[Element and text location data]
BEGIN

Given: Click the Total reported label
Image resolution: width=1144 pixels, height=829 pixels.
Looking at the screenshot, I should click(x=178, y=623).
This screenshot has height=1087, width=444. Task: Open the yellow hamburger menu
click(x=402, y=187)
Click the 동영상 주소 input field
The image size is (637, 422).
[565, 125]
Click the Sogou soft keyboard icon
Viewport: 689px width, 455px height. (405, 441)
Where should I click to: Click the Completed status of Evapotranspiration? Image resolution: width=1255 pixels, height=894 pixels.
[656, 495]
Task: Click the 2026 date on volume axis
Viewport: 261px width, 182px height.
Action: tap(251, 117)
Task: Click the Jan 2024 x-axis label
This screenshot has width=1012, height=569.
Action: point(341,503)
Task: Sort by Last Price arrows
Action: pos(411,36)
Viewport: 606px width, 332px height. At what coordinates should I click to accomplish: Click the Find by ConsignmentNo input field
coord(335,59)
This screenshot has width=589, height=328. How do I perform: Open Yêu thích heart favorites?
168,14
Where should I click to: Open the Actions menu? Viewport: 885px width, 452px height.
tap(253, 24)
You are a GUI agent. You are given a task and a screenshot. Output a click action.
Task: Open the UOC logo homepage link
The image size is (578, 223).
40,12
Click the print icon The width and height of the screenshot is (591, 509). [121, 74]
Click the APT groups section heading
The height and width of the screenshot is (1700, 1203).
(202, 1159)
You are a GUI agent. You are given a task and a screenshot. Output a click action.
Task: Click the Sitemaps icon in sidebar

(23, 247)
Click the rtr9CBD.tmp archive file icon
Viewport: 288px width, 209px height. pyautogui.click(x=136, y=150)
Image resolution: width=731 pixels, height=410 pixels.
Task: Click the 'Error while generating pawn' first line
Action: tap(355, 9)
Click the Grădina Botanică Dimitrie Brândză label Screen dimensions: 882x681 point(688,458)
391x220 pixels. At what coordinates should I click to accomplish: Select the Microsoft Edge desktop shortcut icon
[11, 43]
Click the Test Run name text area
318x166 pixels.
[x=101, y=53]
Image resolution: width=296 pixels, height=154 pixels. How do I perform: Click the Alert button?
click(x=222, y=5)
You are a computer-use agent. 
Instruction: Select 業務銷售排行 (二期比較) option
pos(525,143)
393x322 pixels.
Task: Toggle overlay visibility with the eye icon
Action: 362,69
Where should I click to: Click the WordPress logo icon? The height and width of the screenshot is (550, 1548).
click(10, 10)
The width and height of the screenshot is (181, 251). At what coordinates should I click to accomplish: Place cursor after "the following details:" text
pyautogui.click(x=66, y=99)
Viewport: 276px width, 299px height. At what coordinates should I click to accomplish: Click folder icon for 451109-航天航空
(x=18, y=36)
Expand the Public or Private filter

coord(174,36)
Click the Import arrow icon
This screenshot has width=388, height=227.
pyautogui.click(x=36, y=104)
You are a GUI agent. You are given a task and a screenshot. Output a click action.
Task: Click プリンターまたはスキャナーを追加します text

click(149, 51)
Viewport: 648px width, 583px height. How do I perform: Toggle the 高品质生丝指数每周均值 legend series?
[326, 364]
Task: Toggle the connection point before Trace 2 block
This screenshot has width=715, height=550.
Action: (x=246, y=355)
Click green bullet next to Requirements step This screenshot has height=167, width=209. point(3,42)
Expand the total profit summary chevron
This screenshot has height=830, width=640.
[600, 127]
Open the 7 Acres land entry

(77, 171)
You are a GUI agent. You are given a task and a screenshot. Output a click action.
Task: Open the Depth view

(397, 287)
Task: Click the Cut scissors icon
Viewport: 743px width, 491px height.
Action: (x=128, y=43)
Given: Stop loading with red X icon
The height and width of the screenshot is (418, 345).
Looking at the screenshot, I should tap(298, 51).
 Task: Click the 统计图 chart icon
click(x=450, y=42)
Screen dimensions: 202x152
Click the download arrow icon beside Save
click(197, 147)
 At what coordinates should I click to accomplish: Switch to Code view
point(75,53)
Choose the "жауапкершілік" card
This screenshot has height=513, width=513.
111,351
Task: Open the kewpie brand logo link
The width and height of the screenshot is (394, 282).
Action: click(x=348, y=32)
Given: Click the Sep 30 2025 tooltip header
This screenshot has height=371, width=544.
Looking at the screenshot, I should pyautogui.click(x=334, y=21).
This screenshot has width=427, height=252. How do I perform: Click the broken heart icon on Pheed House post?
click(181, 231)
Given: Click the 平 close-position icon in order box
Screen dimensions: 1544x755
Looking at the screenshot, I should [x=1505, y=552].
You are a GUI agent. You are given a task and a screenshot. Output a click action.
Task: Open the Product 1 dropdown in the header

END

Copy word for word the part of the items above that opens with the line containing "Where should I click to: Open" and closes with the line containing "Click the print".

Where should I click to: Open the Actions menu? Viewport: 885px width, 452px height.
tap(253, 24)
You are a GUI agent. You are given a task and a screenshot. Output a click action.
Task: Open the UOC logo homepage link
The image size is (578, 223).
40,12
Click the print icon The width and height of the screenshot is (591, 509). [121, 74]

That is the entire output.